The Lake Mary resident has spent most of her years since in front of a camera, from working as a television reporter in Tennessee to promoting products and attracting fans on the Home Shopping Network.

“It was exciting,” Crystal says of the slime madness in the Nickelodeon studios. “I never wanted to be an actress. But for some reason, I knew I had to be in television.”

Crystal was still in college when she landed an internship with a TV news station in Chattanooga, working for free and sniffing out human interest stories. She was going to class, then covering fires and crime scenes on her days off.

“I was so hungry to get experience,” Crystal recalls. “They kind of adopted me.”

This was followed by reporting and anchoring stints in South Carolina and Orlando, as well as freelance projects in television and print. Crystal also worked for a while as a media specialist with the Orange County Sheriff’s Office.

In 2009, Crystal landed her highest-profile job to date – a spot on the aforementioned Home Shopping Network, where she promoted everything from toys to quilts to scrapbooks. Crystal developed a following and felt a kinship with her audience.
“They are very, very loyal viewers,” Crystal says of the dedicated HSN fans. “With their TV on all day as background, you almost become a part of their homes, part of their lives.”

One reason for Crystal’s success is that, as she said, she is not an actress. Her audition with the Home Shopping Network went well because she decided to be herself. And she convincingly believes in the products she  is promoting.

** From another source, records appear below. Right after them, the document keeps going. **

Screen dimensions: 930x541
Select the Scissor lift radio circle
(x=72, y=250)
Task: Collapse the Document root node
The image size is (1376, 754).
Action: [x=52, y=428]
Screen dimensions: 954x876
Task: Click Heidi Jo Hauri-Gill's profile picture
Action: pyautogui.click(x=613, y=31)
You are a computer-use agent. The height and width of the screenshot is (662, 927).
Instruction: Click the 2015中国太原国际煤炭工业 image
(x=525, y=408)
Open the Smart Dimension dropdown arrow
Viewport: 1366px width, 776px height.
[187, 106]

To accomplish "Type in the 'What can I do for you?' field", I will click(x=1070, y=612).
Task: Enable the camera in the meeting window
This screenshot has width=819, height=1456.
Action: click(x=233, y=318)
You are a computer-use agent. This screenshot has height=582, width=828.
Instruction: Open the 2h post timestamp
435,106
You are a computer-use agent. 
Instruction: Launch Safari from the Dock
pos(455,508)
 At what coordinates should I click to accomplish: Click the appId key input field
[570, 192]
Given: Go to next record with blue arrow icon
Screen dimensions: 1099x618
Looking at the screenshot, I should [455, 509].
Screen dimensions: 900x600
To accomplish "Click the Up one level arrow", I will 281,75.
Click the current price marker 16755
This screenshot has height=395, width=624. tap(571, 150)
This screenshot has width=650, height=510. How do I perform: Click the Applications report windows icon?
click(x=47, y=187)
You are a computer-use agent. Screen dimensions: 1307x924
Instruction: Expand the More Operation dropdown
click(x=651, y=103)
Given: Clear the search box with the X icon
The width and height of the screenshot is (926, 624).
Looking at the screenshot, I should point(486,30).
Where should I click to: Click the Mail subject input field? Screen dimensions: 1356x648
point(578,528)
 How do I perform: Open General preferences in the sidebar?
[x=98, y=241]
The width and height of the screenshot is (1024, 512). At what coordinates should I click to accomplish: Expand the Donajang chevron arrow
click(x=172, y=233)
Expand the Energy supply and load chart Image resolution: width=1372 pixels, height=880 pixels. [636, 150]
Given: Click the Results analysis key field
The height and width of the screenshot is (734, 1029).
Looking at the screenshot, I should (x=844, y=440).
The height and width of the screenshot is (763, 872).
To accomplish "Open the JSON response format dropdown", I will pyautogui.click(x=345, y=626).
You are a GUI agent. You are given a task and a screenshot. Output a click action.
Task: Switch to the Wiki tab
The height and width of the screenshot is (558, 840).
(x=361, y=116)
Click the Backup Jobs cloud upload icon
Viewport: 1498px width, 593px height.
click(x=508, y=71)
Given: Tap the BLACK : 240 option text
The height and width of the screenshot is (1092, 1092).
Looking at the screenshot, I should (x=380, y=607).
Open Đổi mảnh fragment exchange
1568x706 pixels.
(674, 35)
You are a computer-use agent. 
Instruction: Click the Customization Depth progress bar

Occasionally, inevitably, there were on-air glitches. Someone walks in front of the camera. Or she goes to demonstrate a product, and it isn’t plugged in. Once, Crystal almost fell down some stairs with one of the Dyson vacuum cleaners she became famous for pitching.

Crystal’s trick, a la Johnny Carson, was to turn the joke on herself then switch gears, rather than pretend nothing happened. 
“This is live television,” Crystal explains. “Anything can happen, and you have to roll with what happens. I’m pretty good under pressure.”

Over the years, Crystal has noticed something else about herself. In front of a crowd, she gets nervous. In front of a camera, she feels totally in control.

“It’s a weird thing,” says the single mother of two young boys.

Offsetting the awkward moments were those times when Crystal could see, in real time, that viewers were snapping up whatever she was promoting at the moment. At some point in her days at Home Shopping Network, Crystal began exclusively pushing Dyson products, which are sold in 65 countries. More recently, she left the network to concentrate exclusively on promoting Dyson’s new Supersonic hairdryer, which she says represents a breakthrough in this common household product.

Hairdryer design has changed little in 50 years, Crystal says. But the Supersonic sports a digital motor the diameter of a quarter that is located in the handle. That makes it considerably lighter and quieter and cuts drying time in half.

Crystal travels the country now, holding demonstrations for groups of hair stylists and other consumers.
“It’s gotten so much buzz,” Crystal says. “Stylists are very trusted by the people who come to them. It’s as much a social visit as it is a service.”

Initially, the hairdryer will only be sold online and at high-end department stores.

Over the years, Crystal has had to learn, crash-course style, about a number of products. Fortunately, her journalism career trained her to keep things simple and nontechnical when talking to viewers.

“I can really hang on to facts,” Crystal says. “If I can understand it, I can communicate it.”